TEXT PASSAGE:

○ ○ ○ ○

Dark genes with strong fitness or essential: 17,344
  Strong fitness (|fit| >= 2): 7,787
  Essential dark: 9,557
  Organisms: 48

Annotation classes:
annotation_class
hypothetical       14430
no_annotation       1103
DUF                  915
uncharacterized      896


## Section 2: Scoring Functions

Each dimension returns a score in [0, 1]. Higher = better candidate.

In [4]:
# Scoring weights
WEIGHTS = {
    'fitness': 0.25,
    'conservation': 0.20,
    'inference': 0.20,
    'pangenome': 0.15,
    'biogeographic': 0.10,
    'tractability': 0.10,
}
assert abs(sum(WEIGHTS.values()) - 1.0) < 1e-6
print('Scoring weights:', WEIGHTS)

Scoring weights: {'fitness': 0.25, 'conservation': 0.2, 'inference': 0.2, 'pangenome': 0.15, 'biogeographic': 0.1, 'tractability': 0.1}


In [5]:
def _safe_int(val, default=0):
    """Safely convert to int, handling NaN/None."""
    if val is None or (isinstance(val, float) and np.isnan(val)):
        return default
    try:
        return int(val)
    except (ValueError, TypeError):
        return default

def _safe_float(val, default=0.0):
    """Safely convert to float, handling NaN/None."""
    if val is None:
        return default
    try:
        f = float(val)
        return default if np.isnan(f) else f
    except (ValueError, TypeError):
        return default


def score_fitness(row):
    """Score fitness importance (0-1). Weight: 0.25."""
    score = 0.0
    
    # Max |fitness| contribution (0-0.5)
    max_fit = _safe_float(row.get('max_abs_fit', 0))
    # Normalize: 2 -> 0.25, 4 -> 0.5 (cap at 4)
    score += min(max_fit / 8.0, 0.5)
    
    # Number of specific phenotypes (0-0.25)
    n_sp = _safe_int(row.get('n_specific_phenotypes', 0))
    score += min(n_sp / 20.0, 0.25)
    
    # Essential bonus (0.15)

○ ○ ○ ○

DATASET CONTENT:
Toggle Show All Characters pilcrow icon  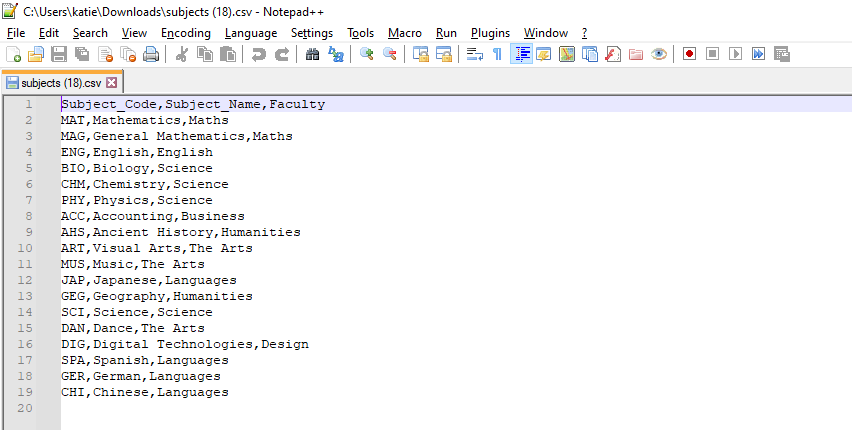(497, 54)
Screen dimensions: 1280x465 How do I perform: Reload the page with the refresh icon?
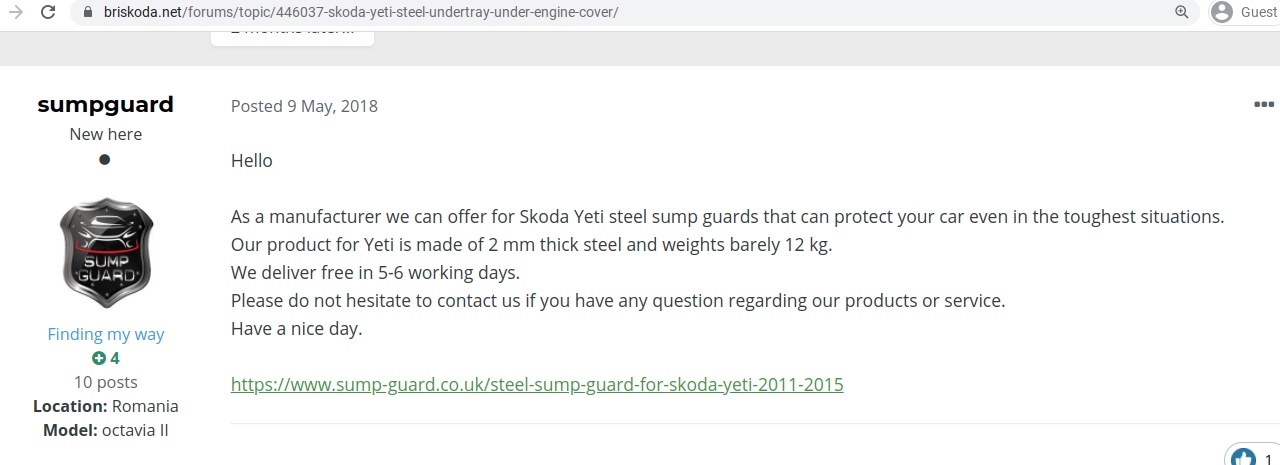(x=48, y=12)
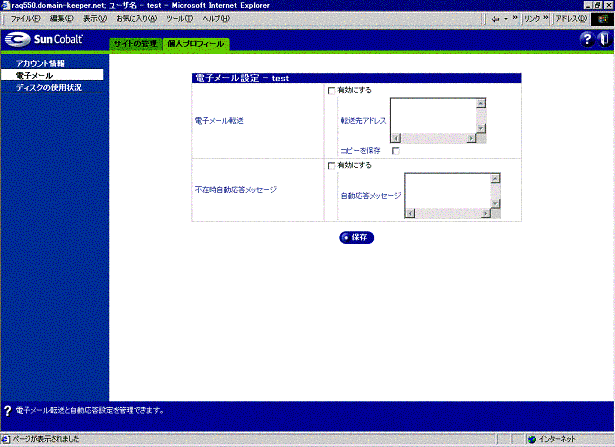Click the page icon in the status bar
The image size is (615, 447).
(6, 439)
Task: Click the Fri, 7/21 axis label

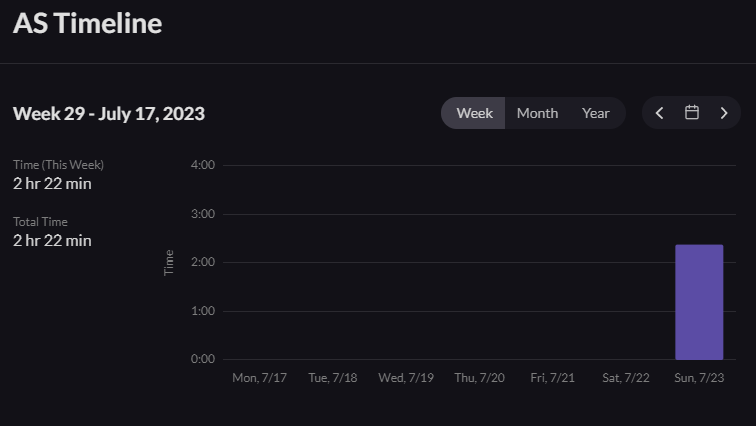Action: click(x=553, y=378)
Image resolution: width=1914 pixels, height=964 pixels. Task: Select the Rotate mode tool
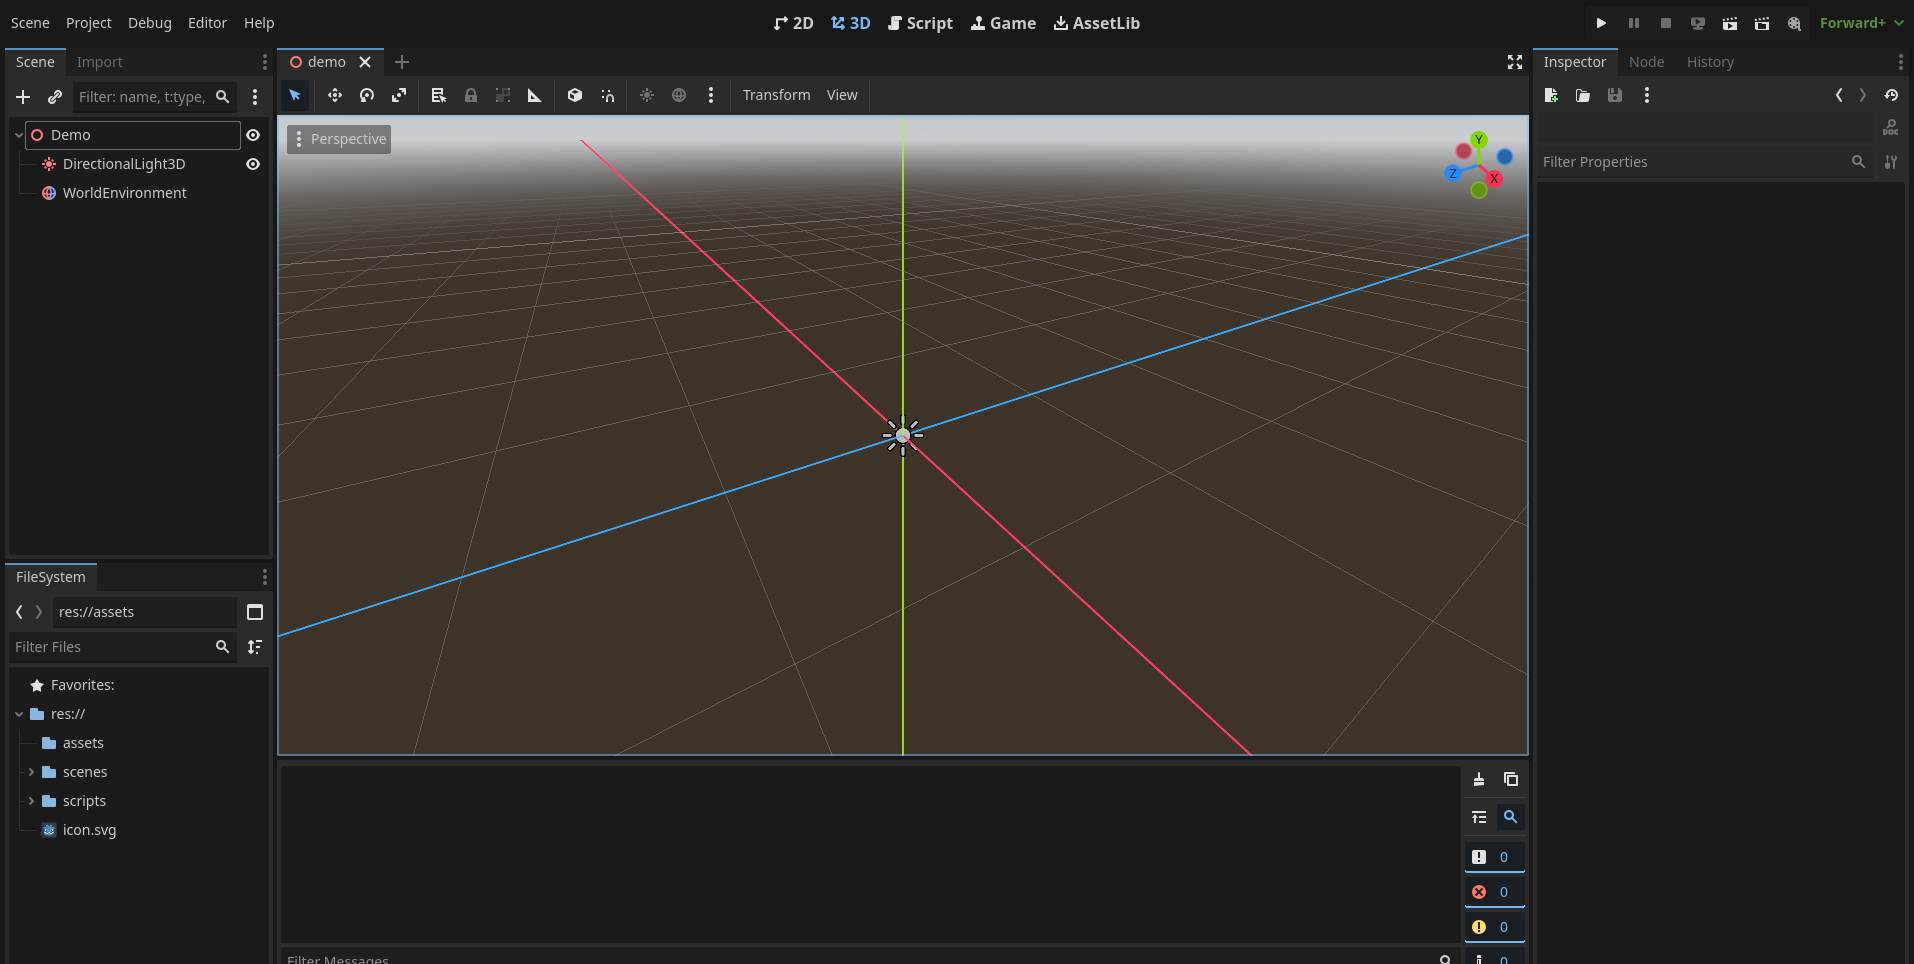pos(367,95)
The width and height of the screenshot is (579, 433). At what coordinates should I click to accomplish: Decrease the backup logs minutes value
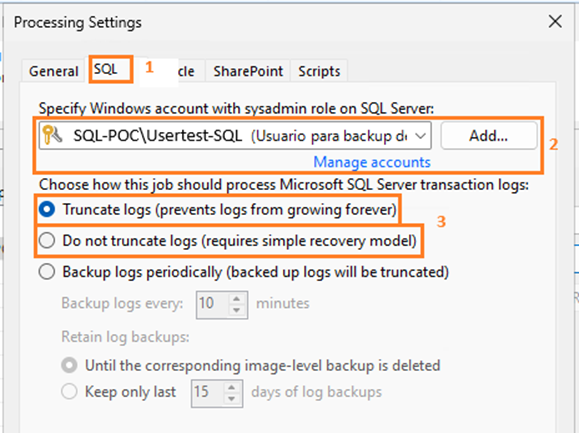pyautogui.click(x=237, y=310)
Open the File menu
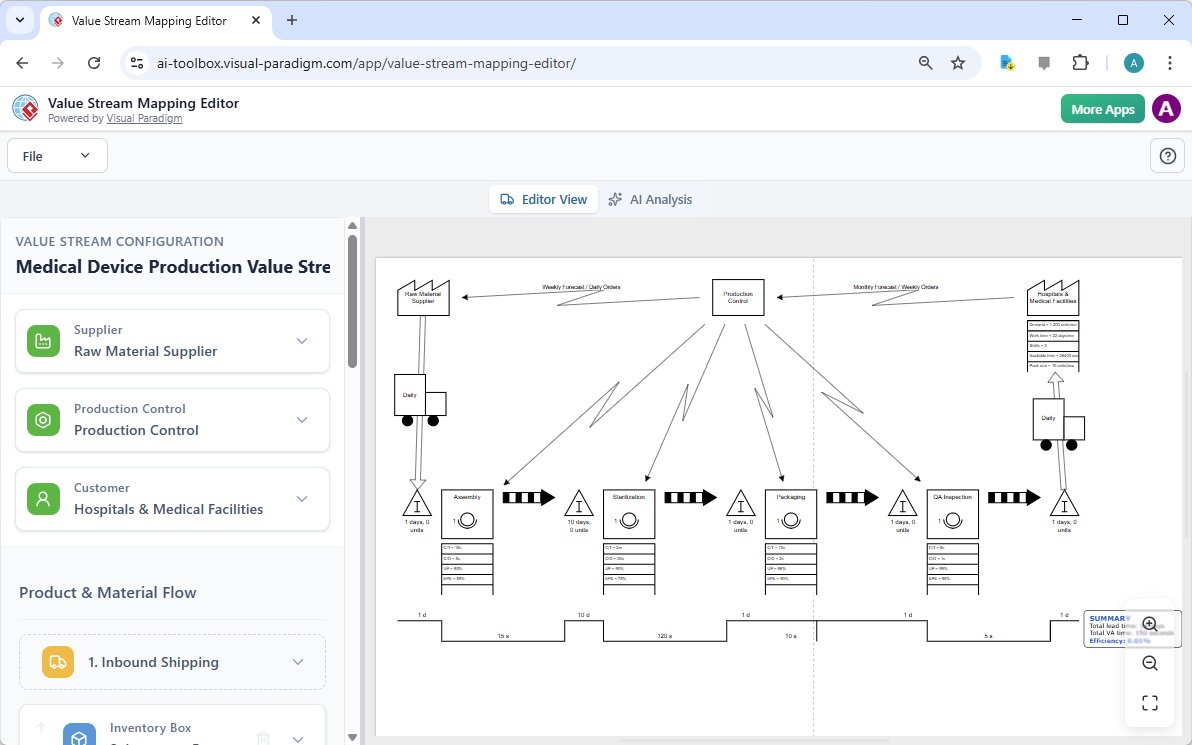The width and height of the screenshot is (1192, 745). [57, 155]
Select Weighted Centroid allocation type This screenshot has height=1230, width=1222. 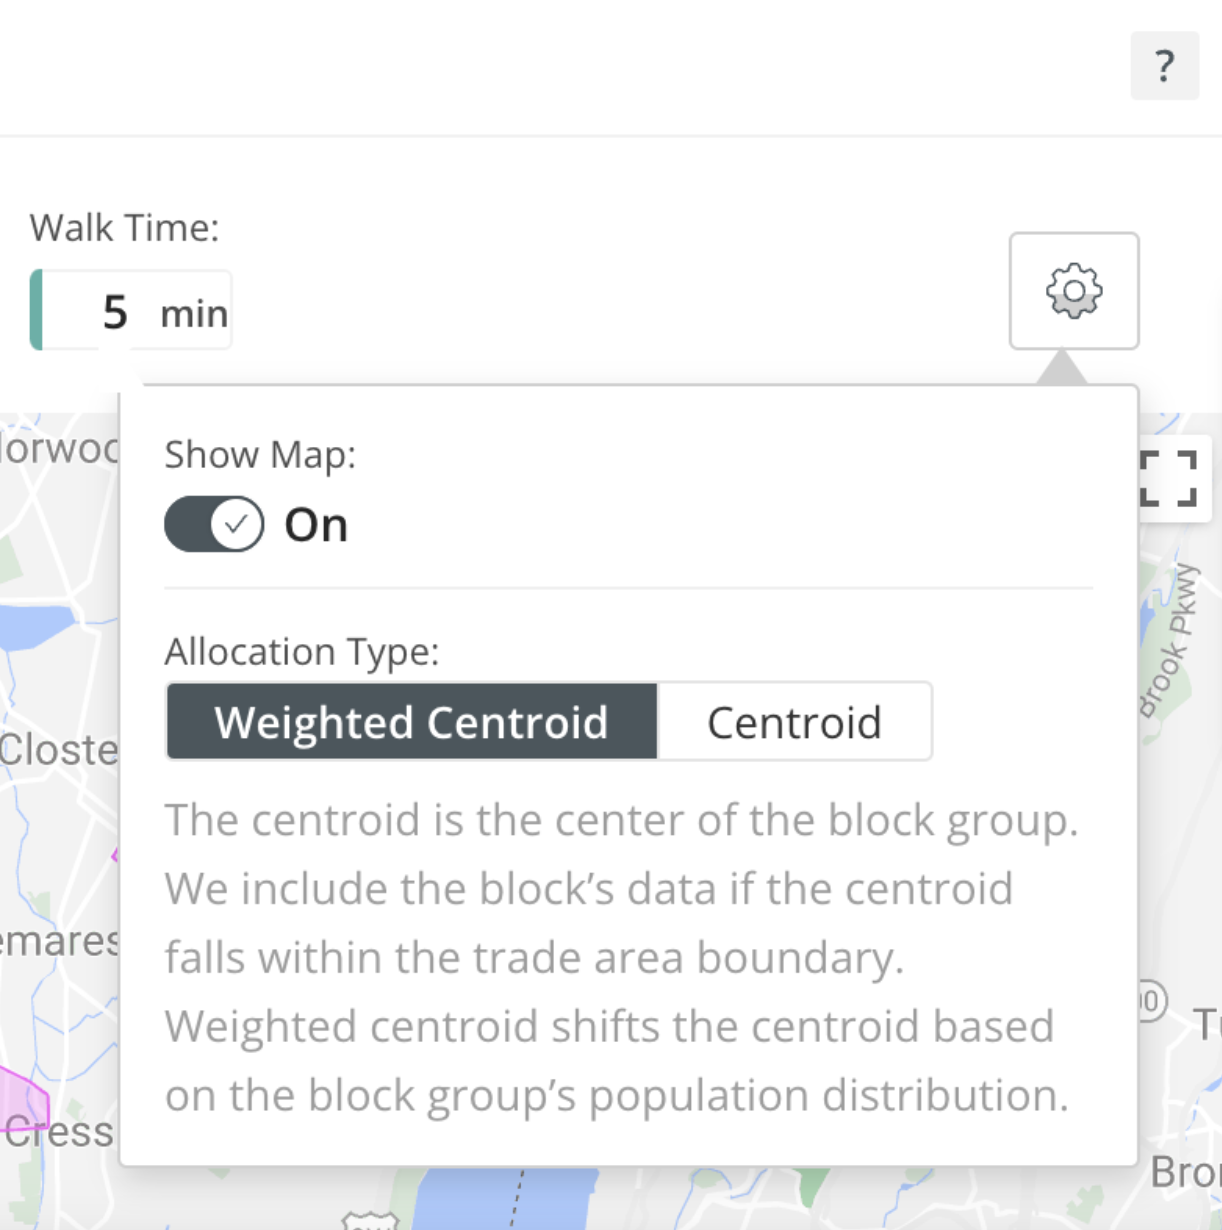point(411,722)
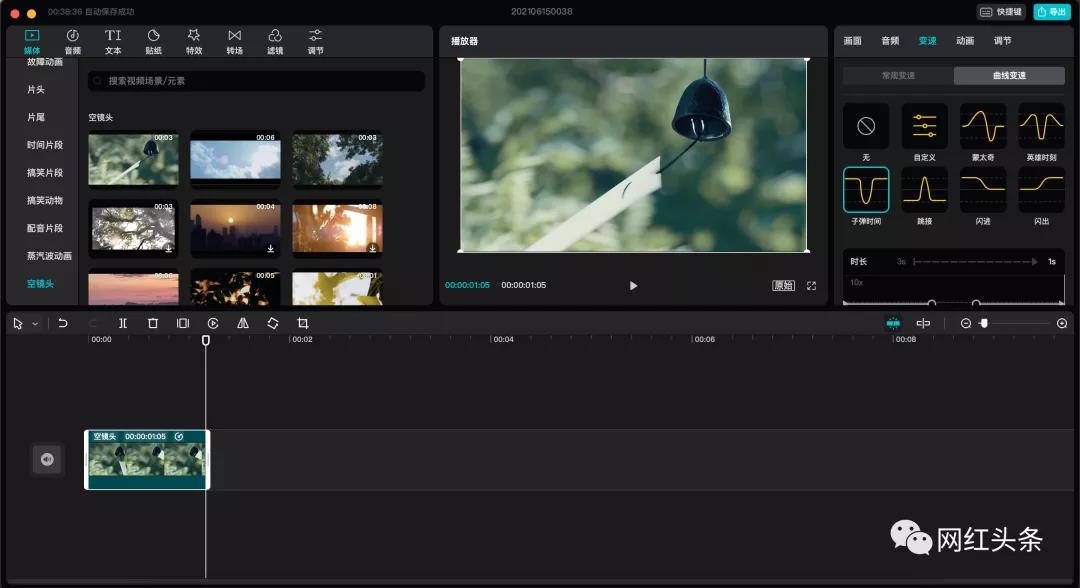Open the 搞笑片段 category in sidebar
The height and width of the screenshot is (588, 1080).
click(x=45, y=173)
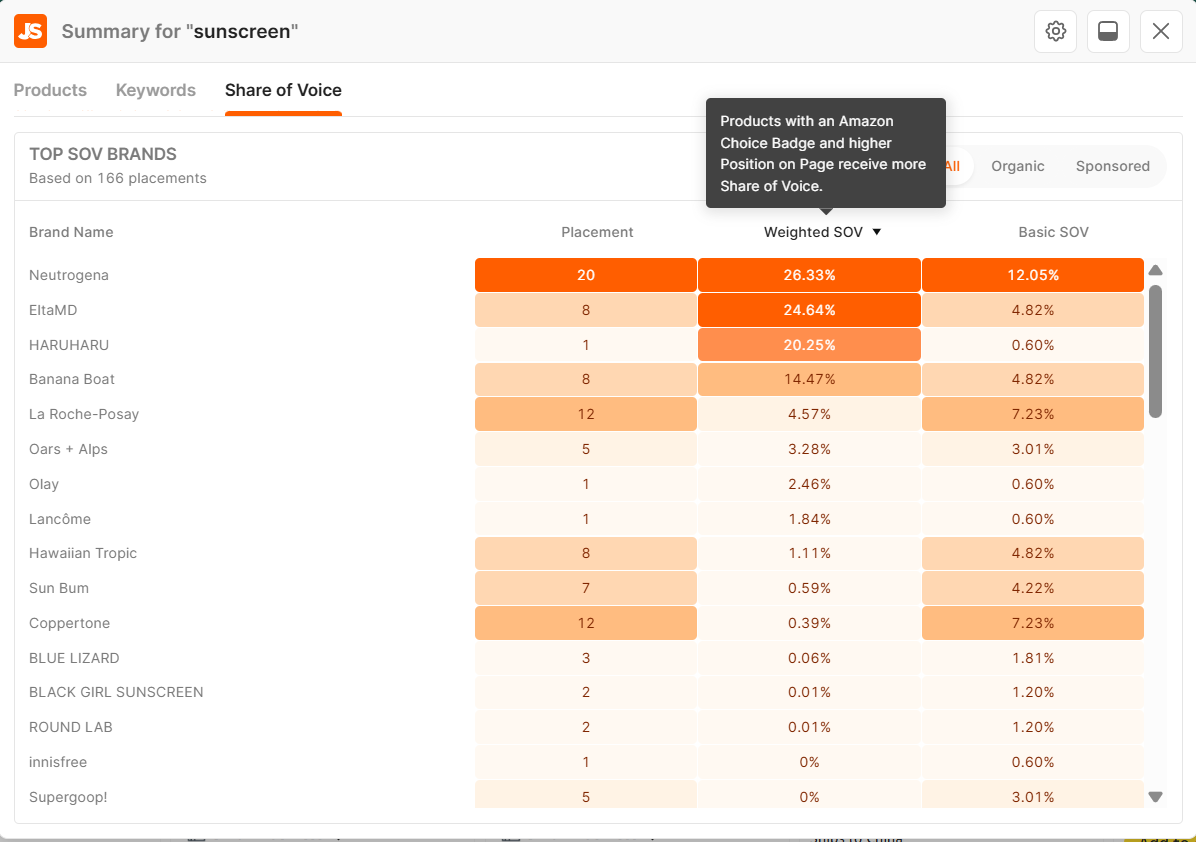
Task: Click the Neutrogena brand name
Action: pos(69,275)
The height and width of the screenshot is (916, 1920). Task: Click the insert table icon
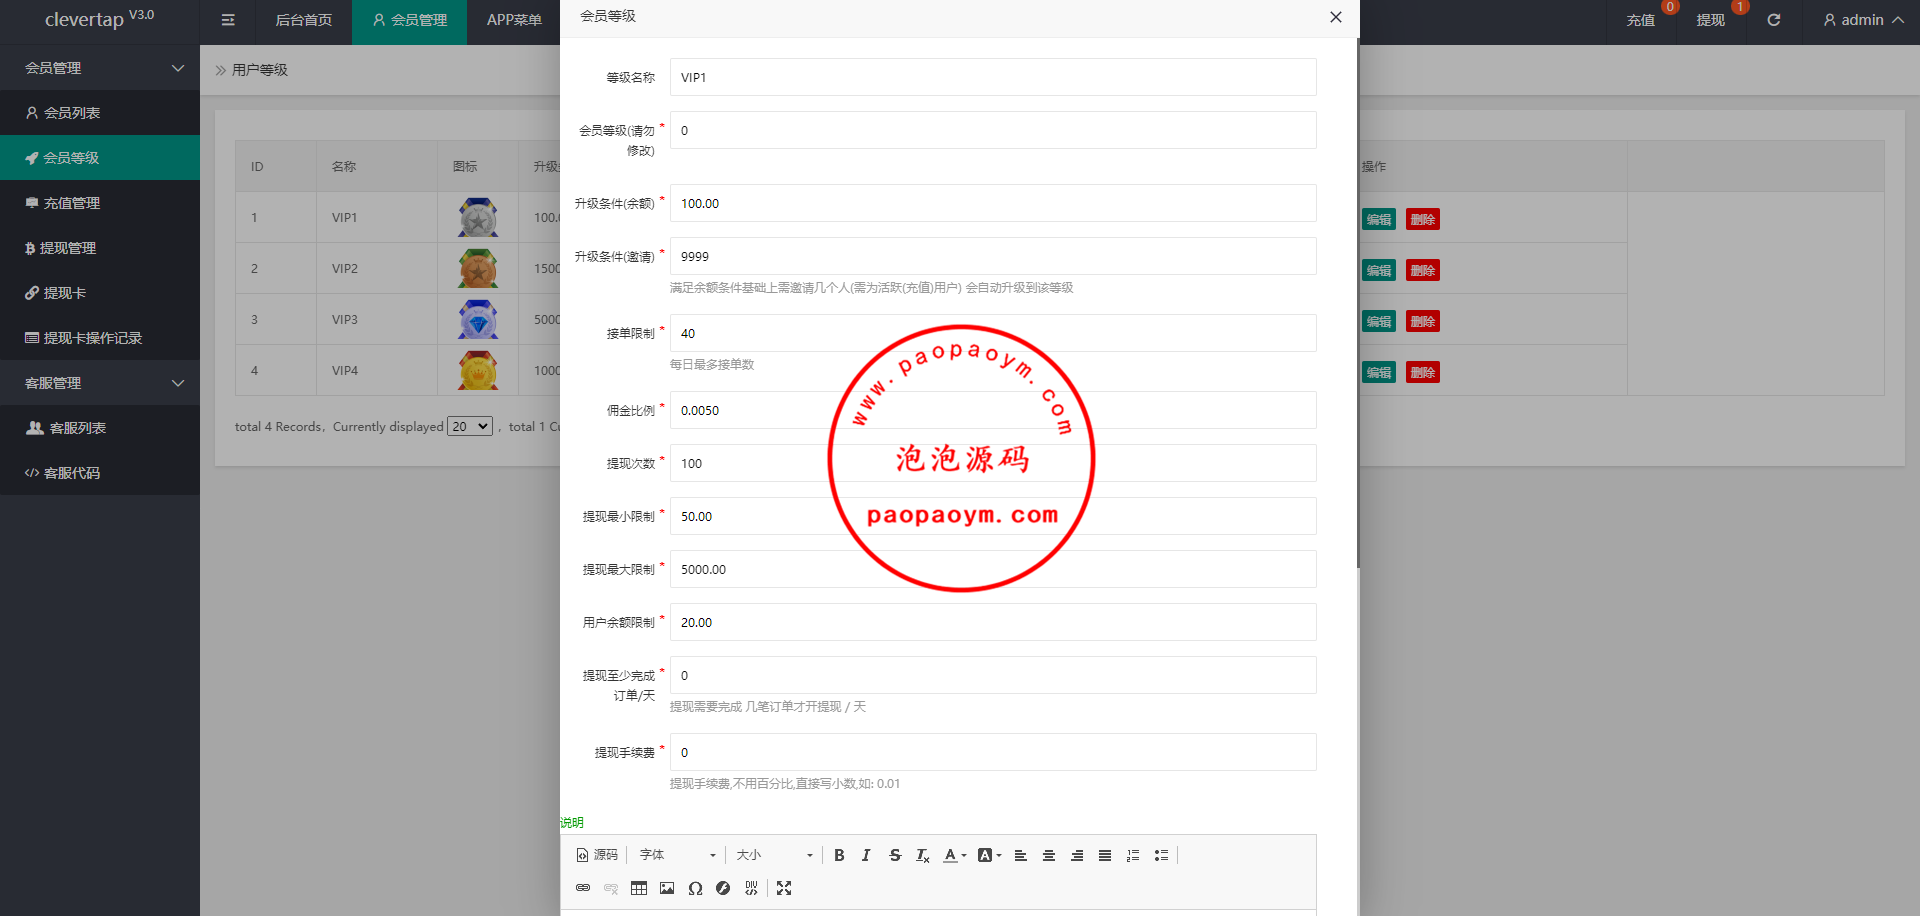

○ ○ ○ ○

Repeat the gene-scoring text above word for word, starting at "score = 0.0" and ending at "0.5 (cap at 4)".

ANSWER BOX:
score = 0.0
    
    # Max |fitness| contribution (0-0.5)
    max_fit = _safe_float(row.get('max_abs_fit', 0))
    # Normalize: 2 -> 0.25, 4 -> 0.5 (cap at 4)